1. À l’école, les jeunes sont toujours associés aux décisions qui concernent les projets de classe. Au-delà des principes, on définira ensemble, classe par classe, de manière concertée et négociée, les modalités de l’apprentissage de la responsabilité et de la démocratie écolière.

2. Au collège, est créé un Conseil de la vie collégienne. Sous la férule d’un adulte référent de la vie collégienne, responsable du projet, qui sera chargé de l’animer, ce Conseil fournira aux élus collégiens un cadre collectif et démocratique en capacité de proposer et de formuler son avis sur la vie du collège et l’organisation des enseignements. Ce Conseil de la vie collégienne donnera aux collégiens les mêmes droits que ce dont disposent actuellement les lycéens engagés dans la vie lycéenne.

Un espace est réservé sur le site web de l’établissement à la libre expression des collégiens, accompagnés par l’adulte référent.

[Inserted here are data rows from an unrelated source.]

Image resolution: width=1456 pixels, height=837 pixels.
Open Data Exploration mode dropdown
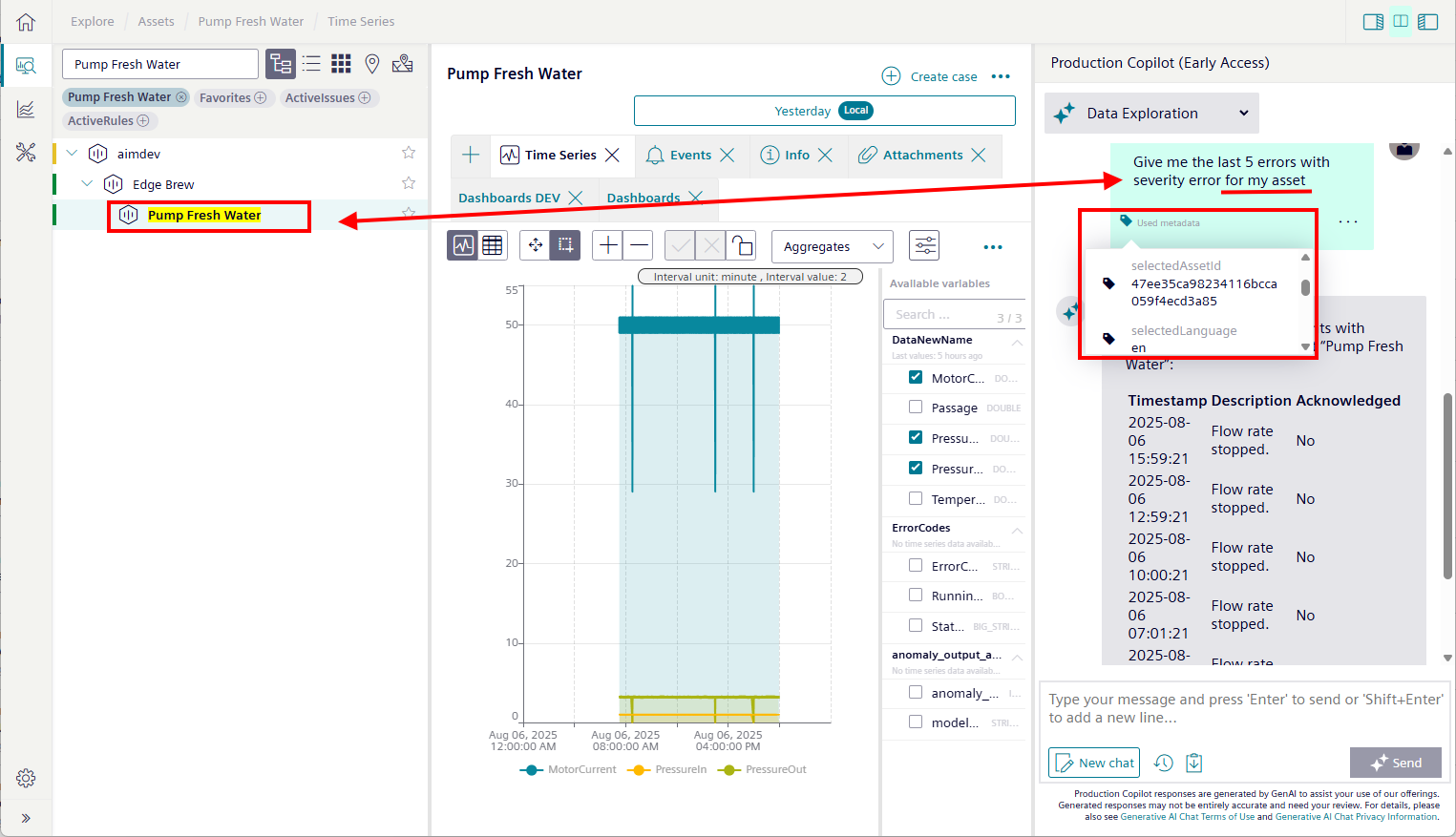tap(1151, 113)
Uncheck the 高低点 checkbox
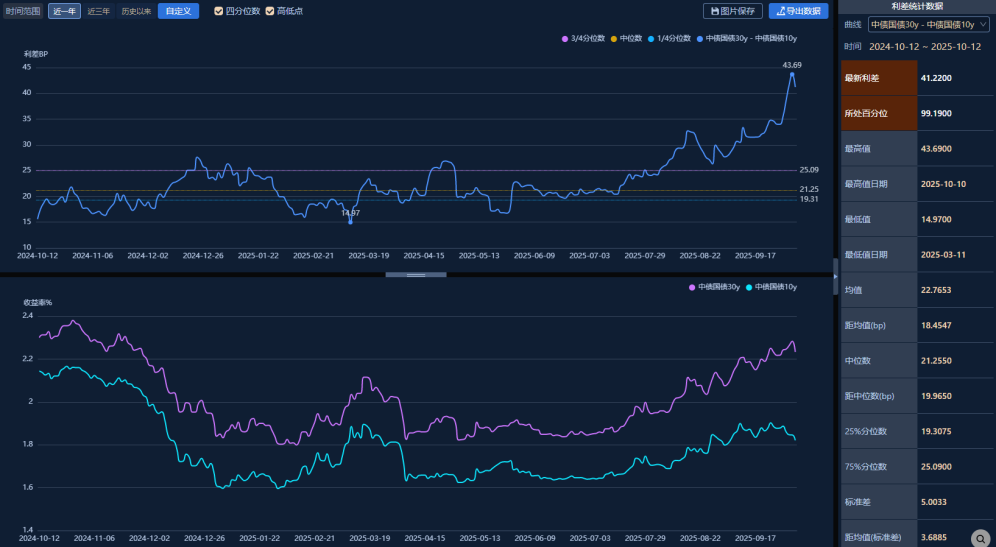The width and height of the screenshot is (996, 547). click(270, 11)
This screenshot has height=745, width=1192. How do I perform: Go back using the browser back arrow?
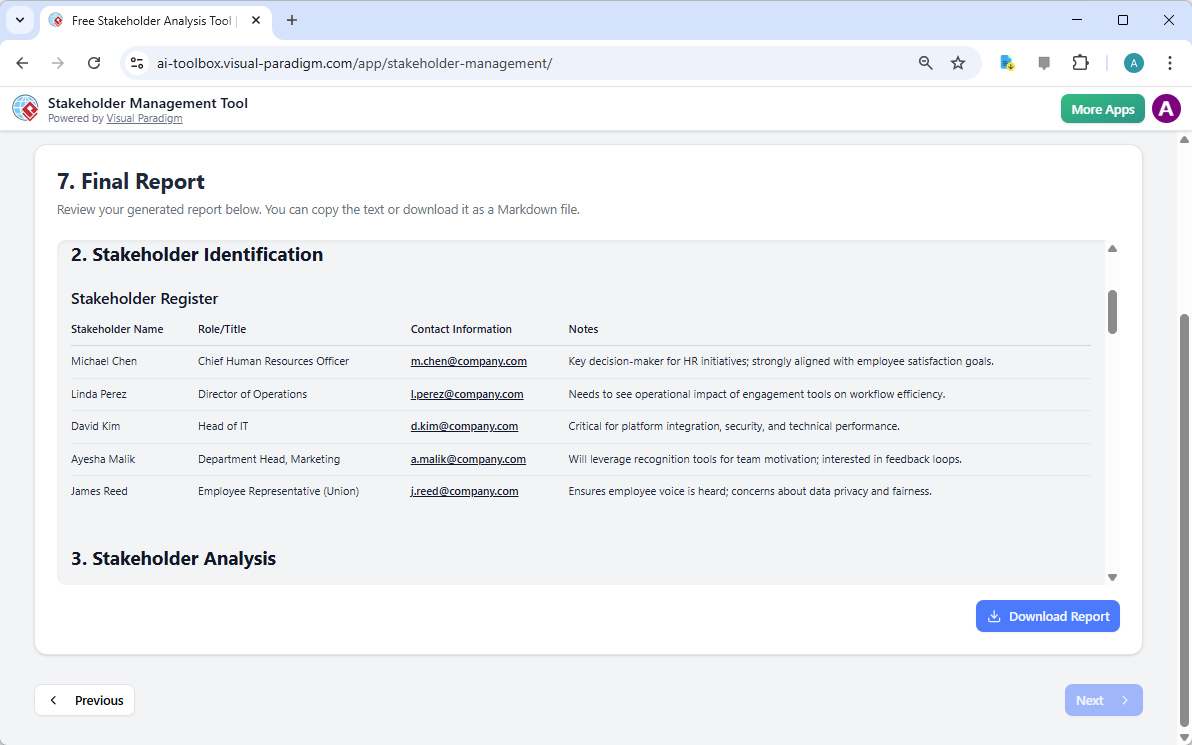click(22, 62)
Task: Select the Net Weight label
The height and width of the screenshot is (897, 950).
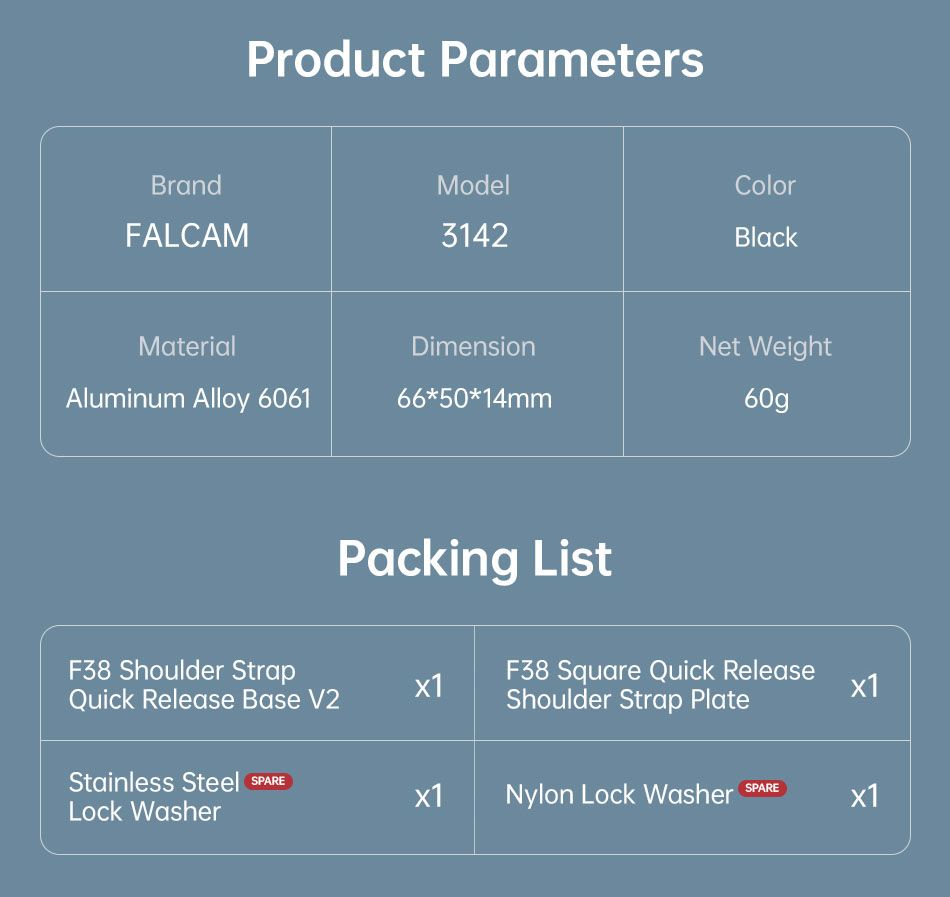Action: point(765,347)
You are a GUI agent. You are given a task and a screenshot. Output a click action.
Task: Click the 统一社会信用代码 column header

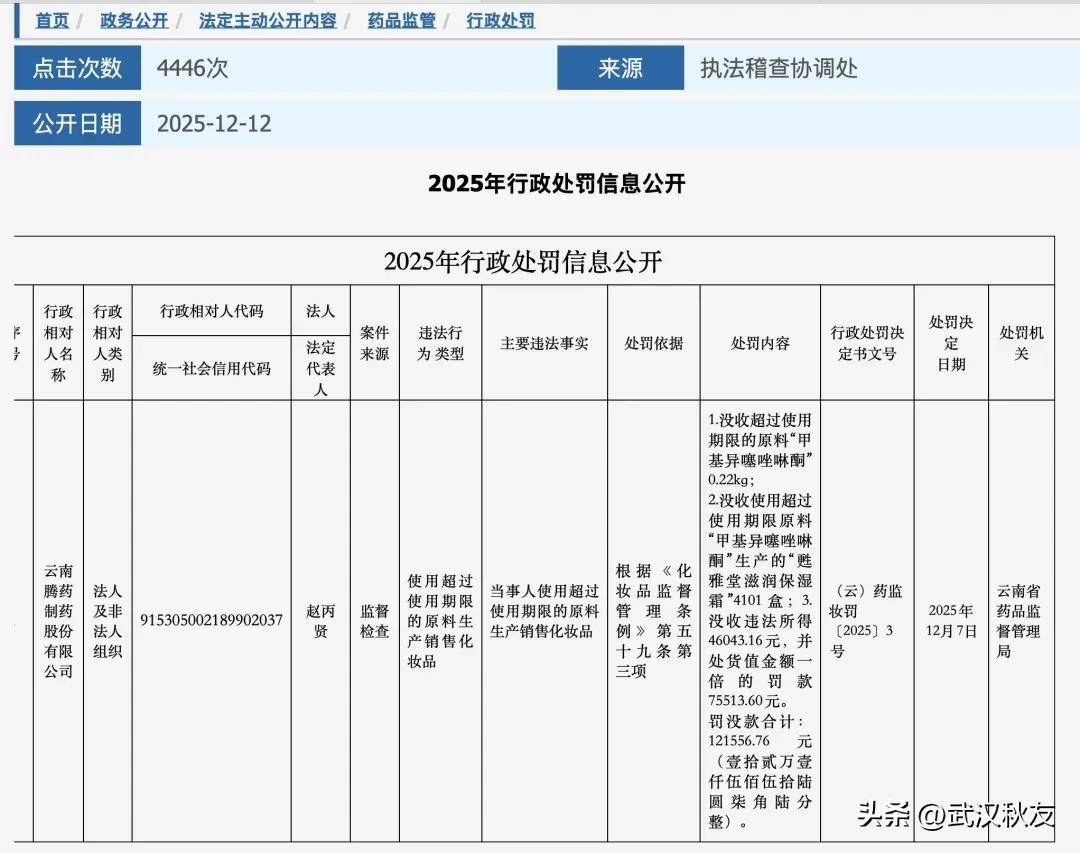211,368
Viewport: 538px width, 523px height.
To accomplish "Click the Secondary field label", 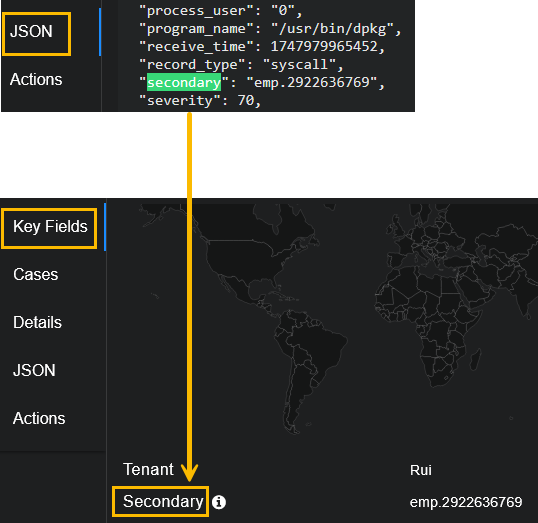I will coord(163,502).
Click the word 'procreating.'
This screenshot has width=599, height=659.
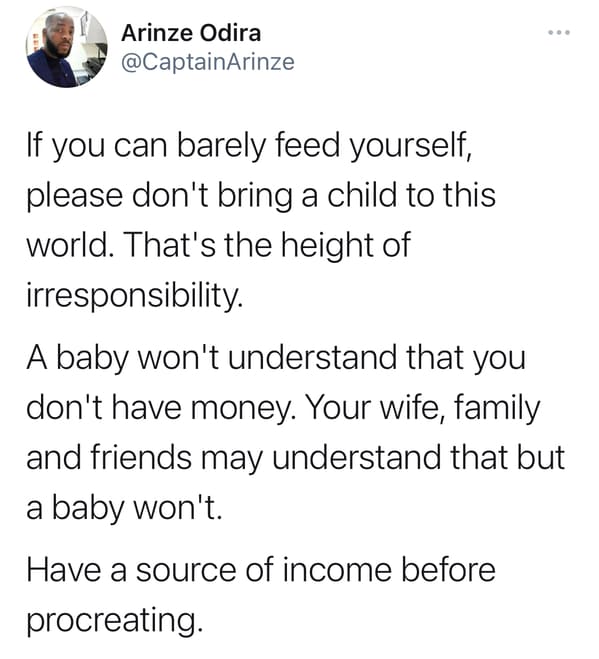click(115, 621)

3. Au lycée, le Conseil de la vie lycéenne est obligatoire. Les chefs d’établissement sont évalués sur leur détermination à la mettre en place. Les élus lycéens disposent d’un budget propre, d’un local de travail et de réunion, de moyens matériels qu’ils gèrent eux-mêmes, en toute autonomie. Ils peuvent proposer des projets ou l’organisation d’événements en toute indépendance, visant à l’amélioration des moments et lieux de vie et à la promotion de la démocratie lycéenne et des droits des jeunes, dans le respect des enseignements obligatoires. Un calendrier précis est tenu qui prévoit la réunion, une fois par mois, du Conseil de la vie lycéenne. Le président est un élève élu. Les élus du CVL au Conseil d’administration ont voix délibérative.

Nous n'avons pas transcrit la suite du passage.